Our digital lives are fragmented — we all maintain profiles across multiple social sites. If you move from one site to another, you have to start over with no history of the friends or content you created there. This is because the original web protocol made it easy to link websites, but had no built-in way to link people and their content, making it hard for people to maintain control over their online identities.

When a centralized platform owns your online identity and is the only host of your content, you’re vulnerable to getting cut off without warning. It’d be like if the city you lived in one day decided to kick you out, and there was no way to move your stuff to a new city and keep in touch with your friends. An analogy for what Bluesky is building is an identity and transport system between cities, so you can move from one place to another and keep your friends.

Bluesky’s goal is to rebuild social so that:

  • Users own their data and can take it anywhere they want to go.
  • Developers will never get locked out of the ecosystems they help build.
  • Creators will always own their relationships with their audience.

To achieve these goals, Bluesky has developed a social protocol — in other words, we designed a new approach to storing and retrieving information about people in a social network. This is where the “decentralization” part of Bluesky comes in. A protocol is a set of instructions for computers to talk to each other. It creates a set of rules for how your data can move across different services, even ones not run by us. This open protocol is why most data – your posts, follows, likes, and blocks – is public on Bluesky right now. Making a post on Bluesky is like making a blog post you publish to the web. The underlying protocol for Bluesky is ATP, much like the underlying protocol for the web is HTTP. Our goal was to make social media work more like the open systems that defined the early web, like blogs and email.

A Network of Cities

ATP, or the Authenticated Transfer Protocol, is a federated social protocol.

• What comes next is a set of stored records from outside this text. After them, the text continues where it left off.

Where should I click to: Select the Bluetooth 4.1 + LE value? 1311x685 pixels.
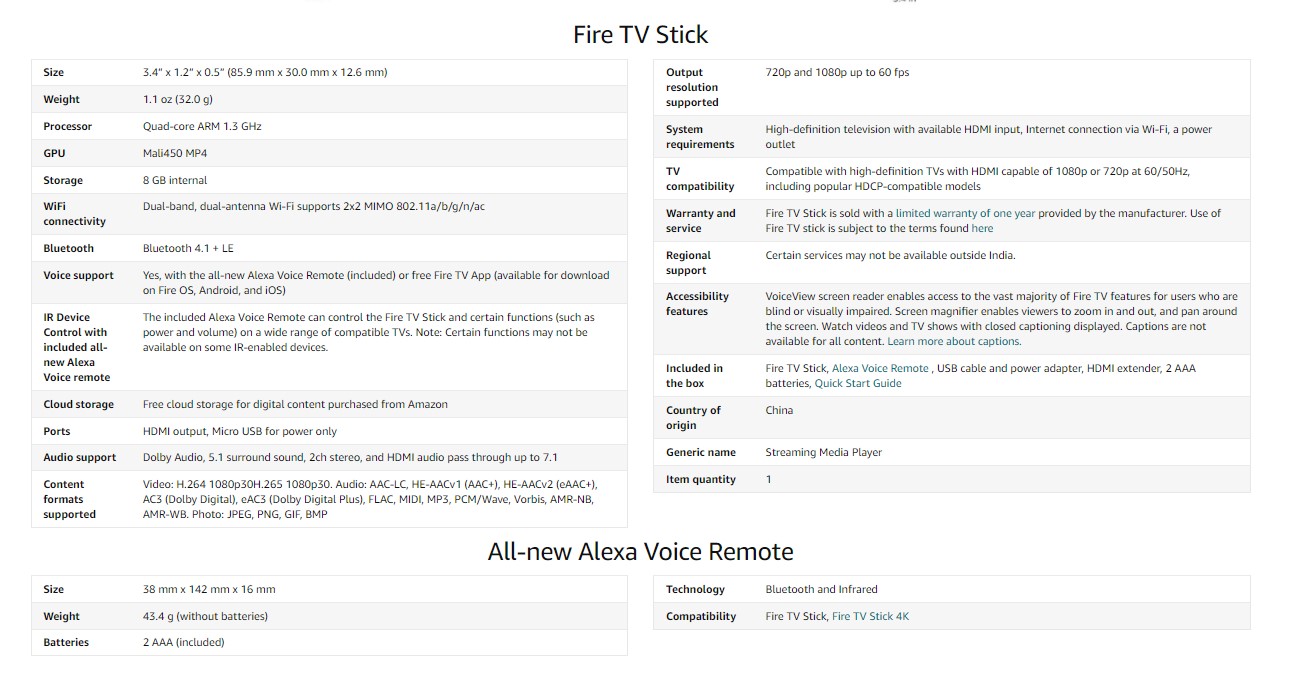(x=188, y=248)
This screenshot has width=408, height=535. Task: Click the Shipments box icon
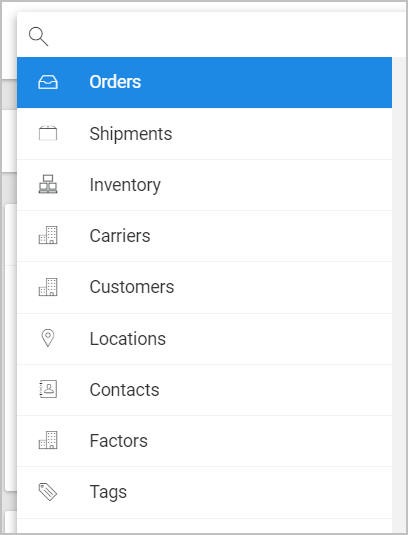pos(48,133)
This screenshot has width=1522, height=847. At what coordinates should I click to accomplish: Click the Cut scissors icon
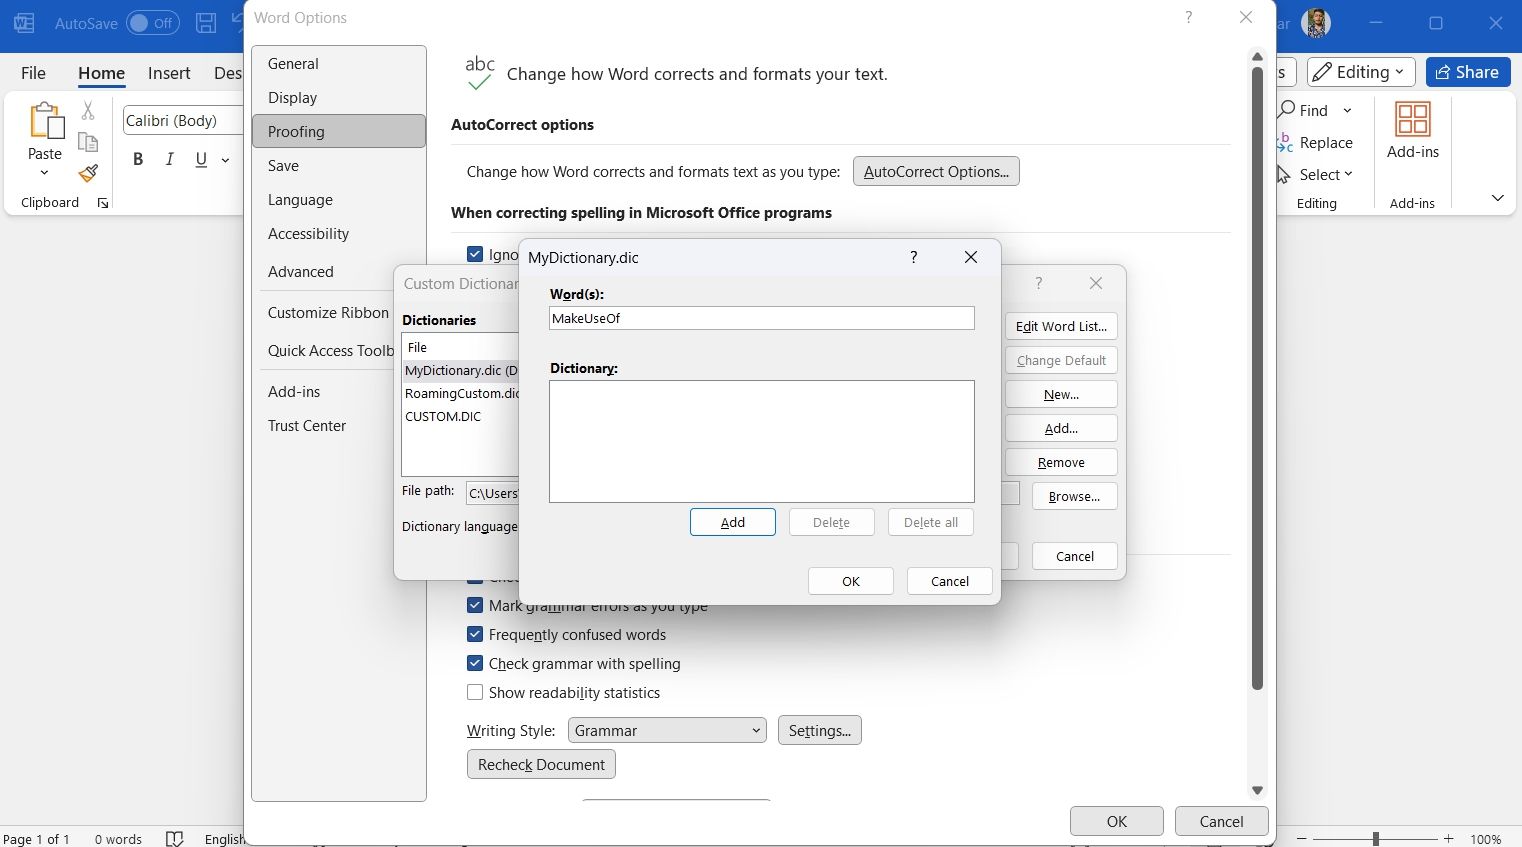pos(88,111)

Here’s an analogy using cities in the real world to describe federation online: Centralized social platforms are like one big city that everyone lives in, and federated protocols are like a network of cities, of all different sizes. In the federated network, people can move between cities depending on what kind of community they’d like to be in. The Bluesky social app we’re running right now is just one city in a network that will grow over time. The AT Protocol gives you a passport (identity) to travel with, and lets you take all of your belongings (data) with you, enabling an eventual network of cities to interoperate. When we launch federation, more cities (servers) will pop up.

Just as different cities can have different laws and cultures, different parts of a federated network can be governed differently. Systems like composable community moderation can help create a system for governing the different “cities” in the network. In the future, we hope to see many new and different kinds of cities (i.e. other social apps like dating apps or video feeds) get built by users and developers, as well as the bridges and tunnels that connect these cities. With your Bluesky passport, you can travel freely between digital spaces, with the tools to create your own or to curate your experience at home. We believe that the future of social media is co-created and open. Join us!